In [1]:
import gym
import numpy as np
import matplotlib.pyplot as plt
import copy
#Jupyter notebook 에서 pop up window
%matplotlib tk 

In [2]:
# Open AI Gym을 이용한 Custom Environment 생성 예
class GridEnv(gym.Env):
    
    def __init__(self):
        # 초기 환경 구성 시 필요한 파라미터 설정
        self.map_size = (100,100)
        self.agent_pos = [0,0]
        self.obstacle = []
                        
        self.goal = [0,0]#[self.map_size[0]-1,self.map_size[1]-1]
        self.is_done = None
        # Temporal Difference 
        self.V = np.zeros([self.map_size[0],self.map_size[1]])
        self.Q = np.zeros([4,self.map_size[0],self.map_size[1]])
        self.gamma = 0.9
        self.alpha = 0.1
        self.epsillon = 1
       
        # Open AI gym 환경 정보 설정
        self.action_space = gym.spaces.Discrete(4)
        self.obs_space = gym.spaces.Discrete(3)
        
        #plt figtext 위치
        self.text_pos_x = 0.8
        self.text_pos_y = 0.9

    def step(self, action):
        self.prev_state = copy.deepcopy(self.agent_pos)
        if action == 0: #Uo
            self.agent_pos[0] += -1
        elif action == 1: #Down
            self.agent_pos[0] += +1
        elif action == 2: #Left
            self.agent_pos[1] += -1
        elif action == 3: #Right
            self.agent_pos[1] += +1
        else:
            raise Exception("Action is not defined")
      
    
        self.next_state = copy.deepcopy(self.agent_pos)
        
        #self.render_text(self.obs(),self.get_reward())
            
        return self.obs(), self.get_reward(), self._is_done(), self.next_state, self.prev_state
    
    def obs(self):
        
        if self.agent_pos in self.obstacle:
            return 0
        
        elif self.agent_pos == self.goal:    
            return 1
        elif self.agent_pos[0] < 0 \
        or self.agent_pos[1] < 0 \
        or self.agent_pos[0] > self.map_size[0]-1 \
        or self.agent_pos[1] > self.map_size[1]-1:
            return 3
        else:    
            return 2
    
    def _is_done(self):
        # 맵 밖으로 나갔을 시 
        if self.agent_pos[0] < 0 \
        or self.agent_pos[1] < 0 \
        or self.agent_pos[0] > self.map_size[0]-1 \
        or self.agent_pos[1] > self.map_size[1]-1:
            return True
        # 도착 지점 도착시
        elif self.agent_pos == self.goal:
            return True
        
        else:
            return False
            
    def reset(self):
        '''환경 초기화'''
        
        #맵 사이즈 설정
        self.world = np.zeros(self.map_size)        
        
        #에이전트의 초기위치 및 장애물 위치 설정
        for obs_x,obs_y in self.obstacle:
            self.world[obs_x,obs_y] = 2
        
        
        self.agent_pos = [self.map_size[0]-1,self.map_size[1]-1]#[np.random.randint(self.map_size[0]),np.random.randint(self.map_size[1])]
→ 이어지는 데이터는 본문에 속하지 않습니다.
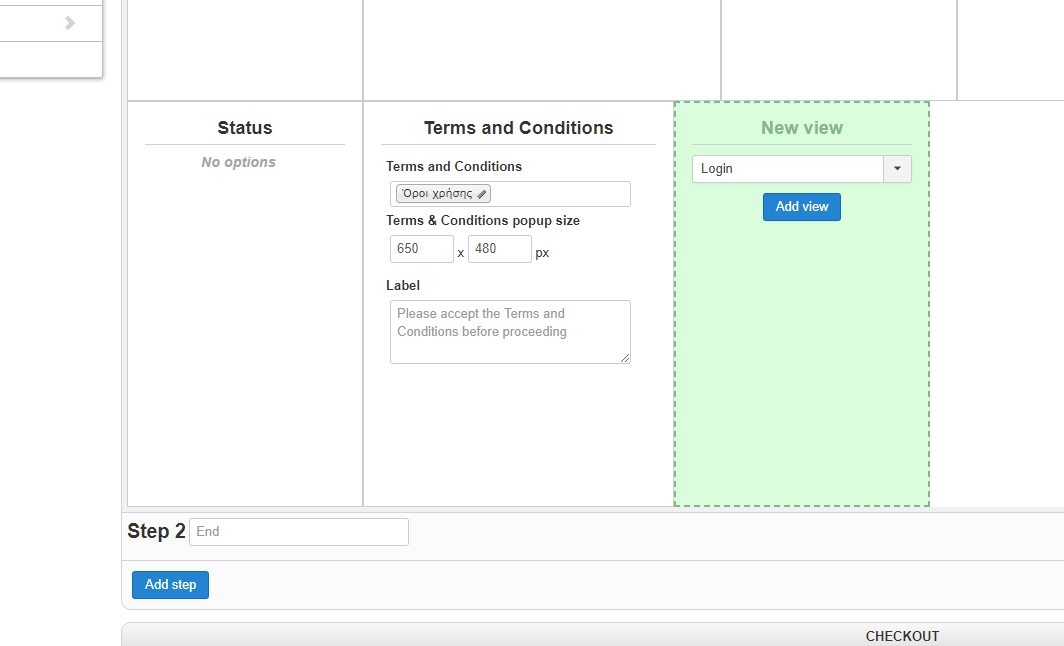This screenshot has height=646, width=1064.
Task: Click the Status column header
Action: (245, 128)
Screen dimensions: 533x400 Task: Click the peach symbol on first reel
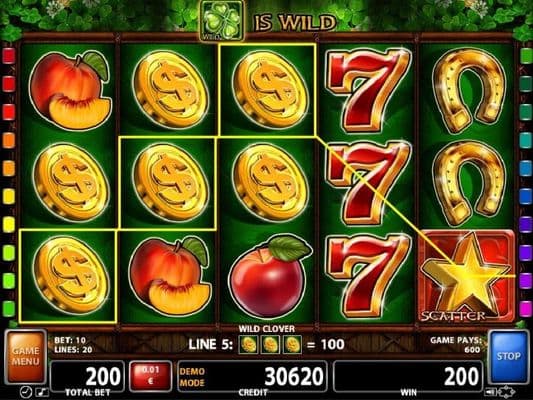click(x=69, y=90)
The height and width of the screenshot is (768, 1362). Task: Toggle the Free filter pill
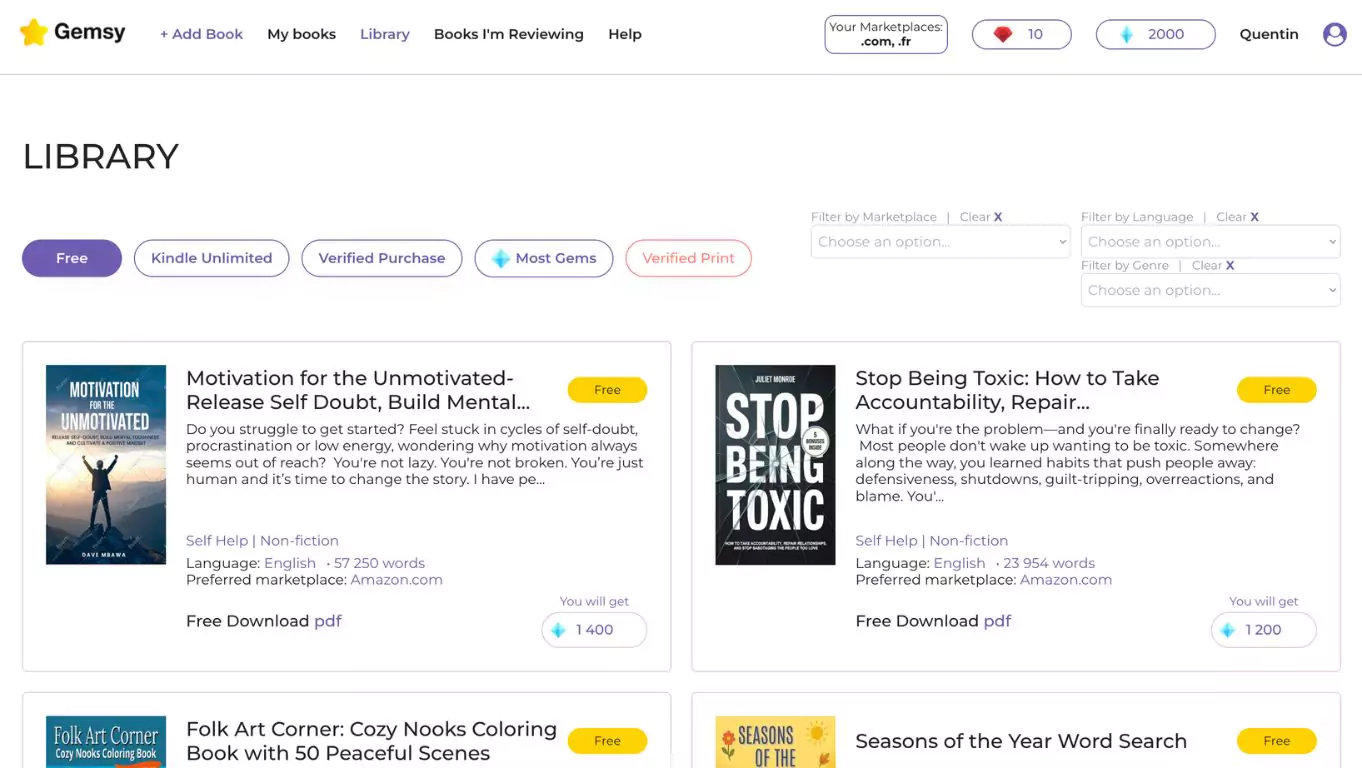[72, 258]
        return self.obs(),self.get_reward()
    
    def policy(self, state = None): 
        if state[0] < 0 \
        or state[1] < 0 \
        or state[0] > self.map_size[0]-1 \
        or state[1] > self.map_size[1]-1:
            state = self.prev_state
        #e-greedy policy
                    
        self.p = np.random.uniform()
        if self.p < self.epsillon:
            self.action = self.action_space.sample()
        else:
            self.action = np.argmax(self.Q, axis=0)[state[0],state[1]]
        
        
        
        return self.action
        
    def render(self,episode,step,state):
        # 시각화
        plt.ion()
        plt.title("Grid World")
        plt.figtext(self.text_pos_x,self.text_pos_y, f"Episode = {episode}")
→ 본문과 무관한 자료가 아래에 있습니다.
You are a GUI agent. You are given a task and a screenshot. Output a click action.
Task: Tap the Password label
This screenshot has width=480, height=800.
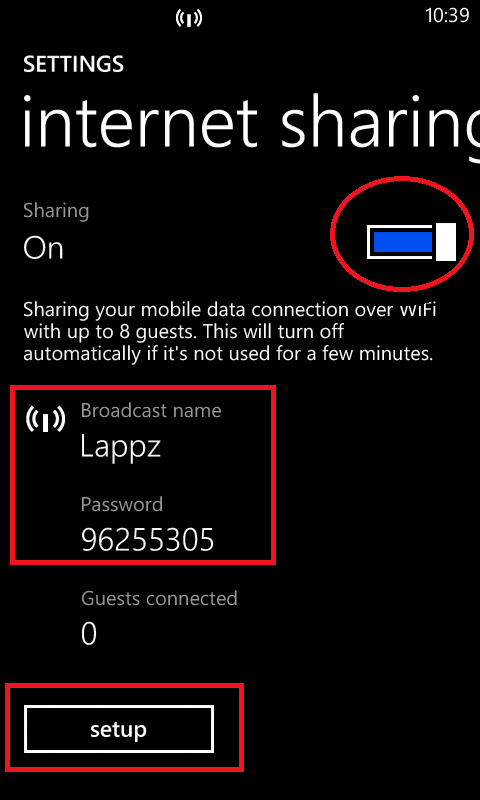[122, 504]
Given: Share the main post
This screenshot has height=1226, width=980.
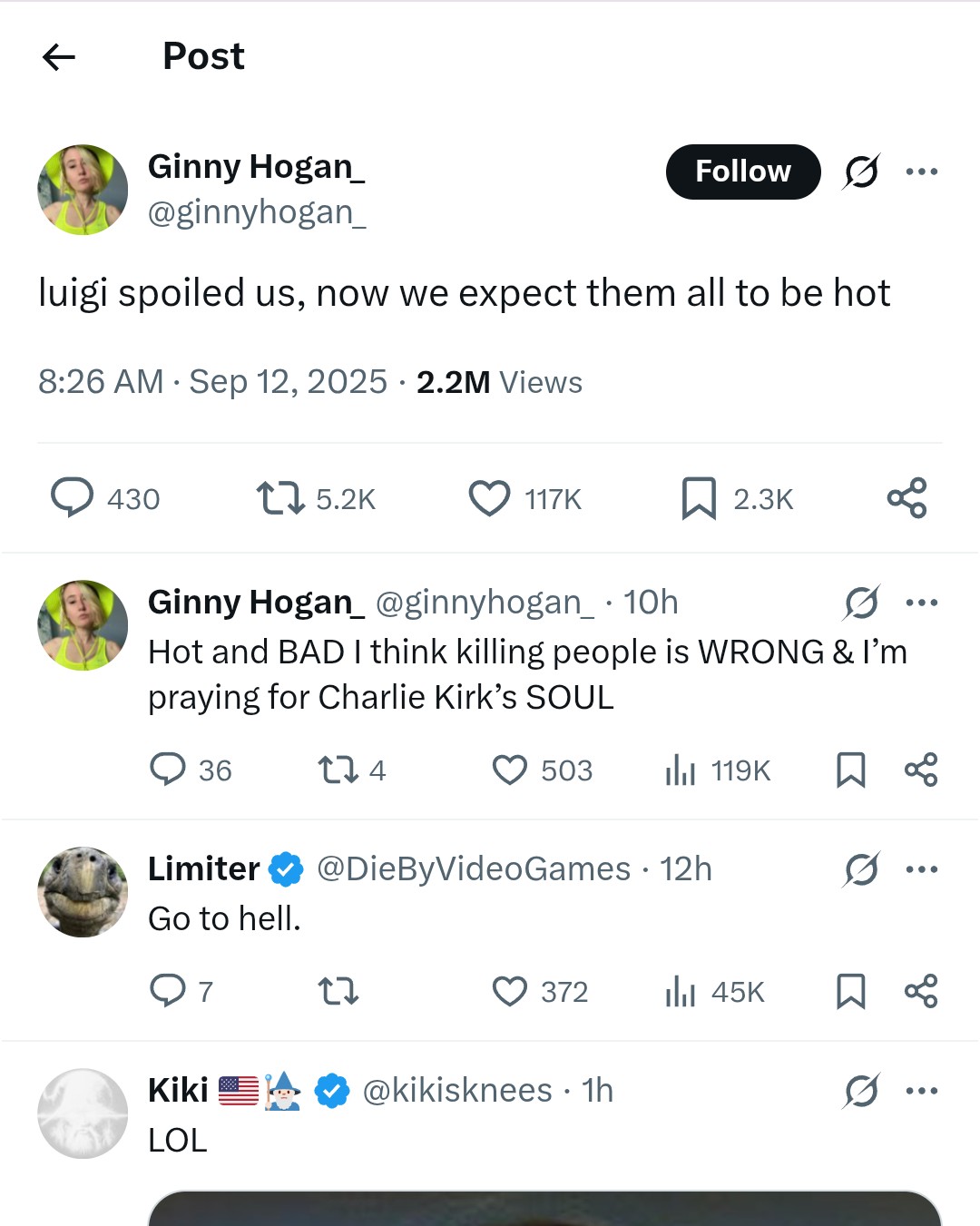Looking at the screenshot, I should click(907, 498).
        plt.figtext(self.text_pos_x,self.text_pos_y-0.1, "Step : {}".format(step))
        
        
        self.world[state[0],state[1]] = -1
        self.world[self.goal[0],self.goal[1]] = 3
        plt.matshow(self.world,fignum=0)
        plt.draw()
        plt.pause(0.01) #
        plt.clf()
        self.world[state[0],state[1]] = 0
        
        for obs_x,obs_y in self.obstacle:
            self.world[obs_x,obs_y] = 2
        
    def render_text(self,obs,reward):
        # 시뮬레이션 정보 출력
        plt.figtext(self.text_pos_x,self.text_pos_y-0.3, f"Reward : {reward}")
#         plt.figtext(self.text_pos_x-0.05,self.text_pos_y-0.4, f"State Value Function : \n{np.around(self.V,4)}")
#         plt.figtext(self.text_pos_x+0.1,self.text_pos_y-0.6, f"Action Value Function : \n{np.around(self.Q,4)}")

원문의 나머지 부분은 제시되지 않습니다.